The economic rule of thumb is that in order to pay off debt, once a crushing level of debt is taken on board, nominal GDP has to grow at a faster rate the rate of interest paid on that debt; otherwise, the debt: GDP ratio will continue to climb. The “solution” also confuses a liquidity problem with one of insolvency, and unfortunately the periphery countries are plagued by the latter issue.
The second point is that the more a nation can rely on internal demand for debt, the greater the amount of debt it can service. Japan is a classic case of this, but must start to seek foreign buyers of its government debt from 2014. So far, the periphery nations that have been “bailed out” have stagnated at best, or contracted further.
The history of manias and crashes tells us that economics is not an exact science; the world can be explained by various equations only within certain parameters.
Outside of these parameters, the world becomes infinitely more difficult to predict. Investors should, however, bear in mind that unsustainable debt levels and absurd house price increases were in plain view for years before the bubble burst.
In terms of the future, France and German will try to muddle through because French banks had $493 million exposure to the periphery nations in 2010 and Germany had $465 billion. The “core” EU will do everything they can to protect their assets in Southern Europe.
Banks have also shifted most of their holdings of sovereign debt into their “banking book” from their “trading book” (by some estimates, 92 percent of Spanish sovereign debt has been moved onto the “banking books”).
The “banking book” does not have to be marked to market and therefore is not included in the EU’s delusional banking “stress test”. Expect bankers and politicians to keep on making very positive noises about the health of periphery economies and their banks, because they are plainly linked via sovereign debt.
There is little point on dwelling on the differences between Portugal, Ireland and Greece. The point is, has the problem been contained at the borders of Spain?
Spanish total non-financial debt stands at 354 percent of GDP which compares unfavorably with Portugal at 415 percent but favorably with Greece at 275 percent. However, Spain has youth unemployment at a staggering level of 40 percent and many of those surveyed wish to leave Spain; this would be a disaster for a country already stagnating.
Rather than pile on more debt, and suffer “internal devaluation” i.e. more wage deflation, more government spending cuts and lower GDP, surely the answer is for an orderly “haircut” (i.e. forgiveness of at least some debt) in the near future. This would give those countries’ economies room to breathe and grow once more, in a similar way that in the US, companies that file for bankruptcy under Chapter 11 get time to put their house in order once again.
Otherwise, in any one of these countries, it takes only one politician to point out that the country is spending more on debt owed to foreigners, say, than on education, which is of course a valuable investment in the next generation.
Ireland is already coming close to this; in 2007 the country paid 6.1 percent of its GDP on health and in 2012 the country will pay 5.7 percent of GDP on health.
A populist movement as “austerity fatigue” sets in, could lead to default and rapidly spread to other countries, leading to systemic default and another banking crisis.
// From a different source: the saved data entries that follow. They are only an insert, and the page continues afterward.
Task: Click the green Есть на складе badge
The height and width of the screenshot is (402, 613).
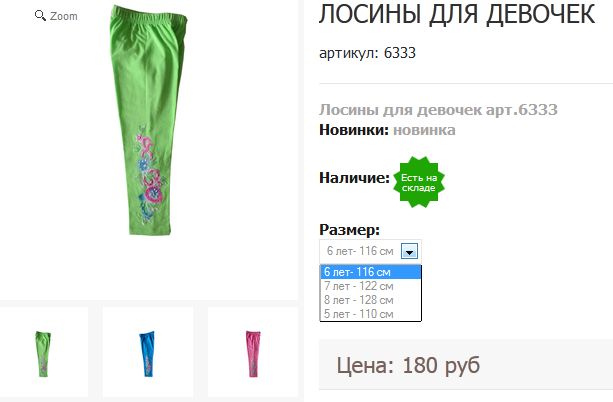Action: click(x=419, y=182)
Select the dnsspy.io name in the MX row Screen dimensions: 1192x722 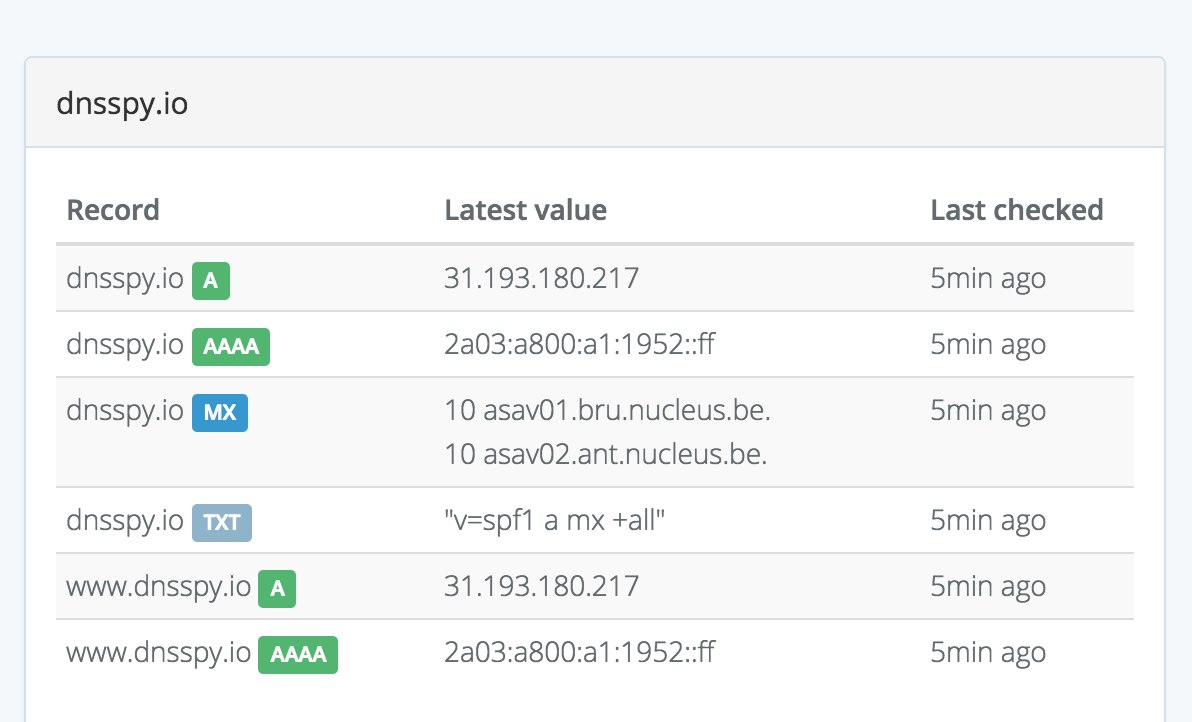tap(125, 411)

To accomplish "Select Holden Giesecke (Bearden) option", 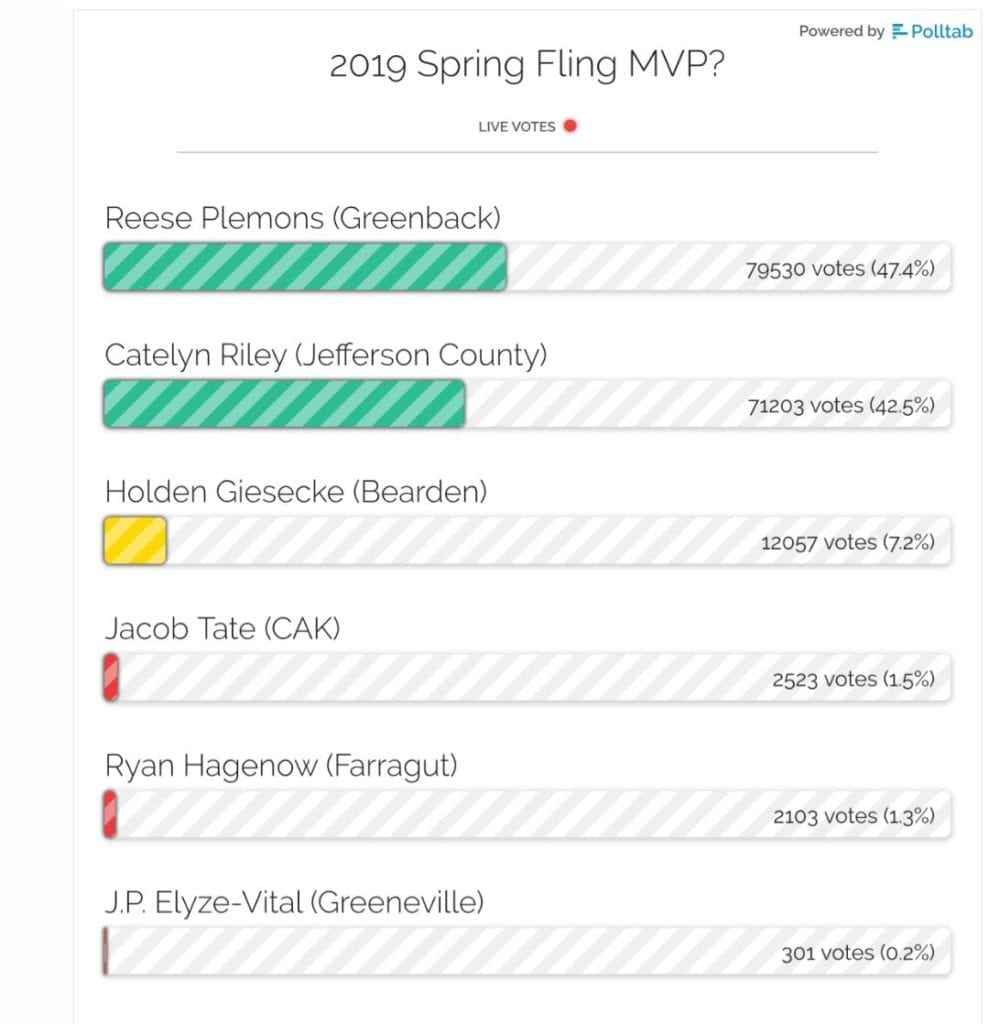I will click(x=296, y=492).
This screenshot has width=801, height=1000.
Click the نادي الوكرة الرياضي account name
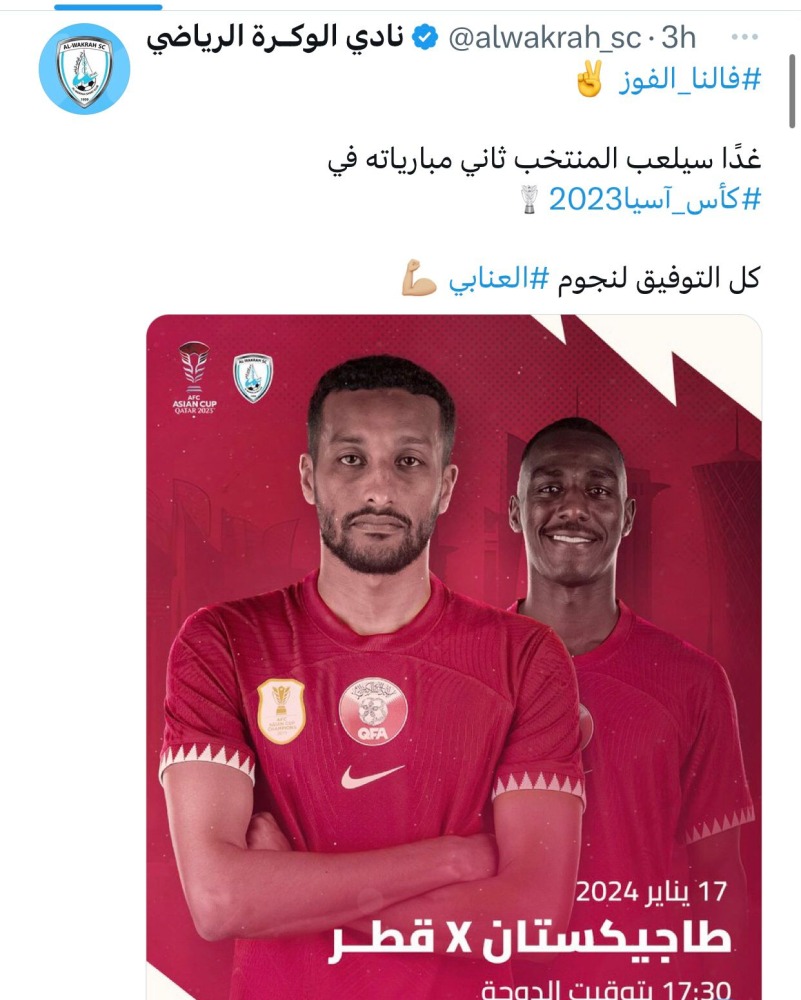[x=276, y=37]
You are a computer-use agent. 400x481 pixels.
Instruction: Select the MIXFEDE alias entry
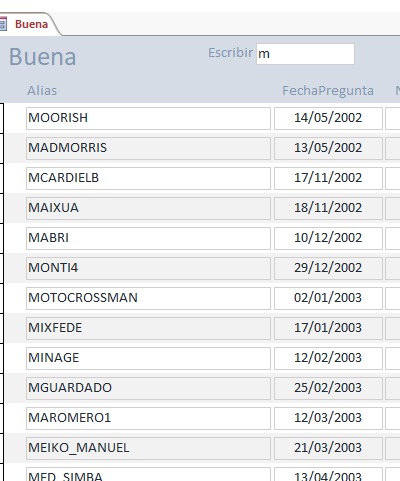148,328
Recent events in Northern Africa and the Middle East have shown the potential for contagion.
Each periphery country that has been “bailed out” was viewed by the market as being OK until the market suddenly decided otherwise. The Spanish government’s optimistic assessment of regional Cajas’ (the local savings banks) capital requirements allied to surprisingly low levels of reported impaired assets by Spain’s banks does not engender great confidence; on a per capita basis, Spain has three times as many unsold residences as the US, and Spain’s banking reliance on the opaque ECB has been estimated at 80 billion euro.
If the EU script is played out in a similar fashion to the past, there could be an event that spooks the bond markets, and once again any panic-selling of government debt will be blamed on hedge fund “vultures”.